Операция? – возможно, потом – строго нет.
Кубики работают на ближайшие события, неделю-две. Маятник можно спросить на год вперед. И он уверенно показывает поездку в Перу, как и отвечает про рак, которого нет. Маятник его не видит.
Приглушаю диалог, иду в медитацию. Беру по-прежнему целительские техники, работаю-работаю. Может, не надо работать? Просто идти с тем, что идет. Мантры и специальные обряды – мне годится все, чтобы вымешать эту кашу. Чтобы все развалить.
И надо пройти до края в любой вероятности. И я иду. А еще трудоемкий метод работы по ДНК – я вытаскиваю каждый день эти программы-шаблоны и что-то еще.
И это сегодня такой способ жить. Убрать все. Уберу, насколько смогу, насколько глубоко смогу занырнуть.

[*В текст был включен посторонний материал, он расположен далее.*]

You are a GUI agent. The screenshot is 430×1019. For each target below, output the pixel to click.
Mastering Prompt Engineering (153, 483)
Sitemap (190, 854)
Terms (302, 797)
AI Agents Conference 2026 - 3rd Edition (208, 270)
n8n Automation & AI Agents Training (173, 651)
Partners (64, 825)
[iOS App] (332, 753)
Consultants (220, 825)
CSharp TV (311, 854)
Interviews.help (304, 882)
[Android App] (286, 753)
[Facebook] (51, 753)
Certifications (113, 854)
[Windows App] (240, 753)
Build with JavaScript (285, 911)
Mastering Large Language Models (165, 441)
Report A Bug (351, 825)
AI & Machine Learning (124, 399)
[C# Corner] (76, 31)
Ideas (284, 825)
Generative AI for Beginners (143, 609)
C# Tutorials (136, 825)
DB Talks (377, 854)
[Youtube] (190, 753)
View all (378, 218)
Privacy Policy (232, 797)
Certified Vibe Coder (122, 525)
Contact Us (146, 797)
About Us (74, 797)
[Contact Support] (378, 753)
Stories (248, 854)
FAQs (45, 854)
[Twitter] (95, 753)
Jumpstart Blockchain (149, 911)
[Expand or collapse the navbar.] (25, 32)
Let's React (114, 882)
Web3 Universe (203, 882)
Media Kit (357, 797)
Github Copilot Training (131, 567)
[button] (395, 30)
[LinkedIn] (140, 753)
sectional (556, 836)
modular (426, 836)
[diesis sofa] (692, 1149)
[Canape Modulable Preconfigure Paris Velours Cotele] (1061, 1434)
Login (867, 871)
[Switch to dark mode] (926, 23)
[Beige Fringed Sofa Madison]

Если у меня получится, если ничего нет, я обещаю – я помогу миллионам женщин…
Ок, а если есть? Не помогу что ли?
Хитрый разум начал торг, и мне ничего не остается, как выйти в Наблюдателя. Посмотрю оттуда.
«Чем поможешь? Если все есть, ты не особенная, не уникальная – ты пройдешь все то же самое, что эти миллионы».
Вот-вот. Я не особенная, не уникальная, и я не помогу миллионам. Оставляю торговлю. Мне не выменять мое право на здоровье и жизнь. Мне надо его просто признать за собой.
Читала истории женщин, «победивших» рак. Почему в кавычках? Да всегда в этом тексте есть скрытая речь про войну. Или борьбу, на худой конец. И рак – это «враг», подлежащий истреблению. Это удобно и понятно, когда есть «враг». А война совсем с другим происходит. И там выиграть не получится, там важно просто перестать играть.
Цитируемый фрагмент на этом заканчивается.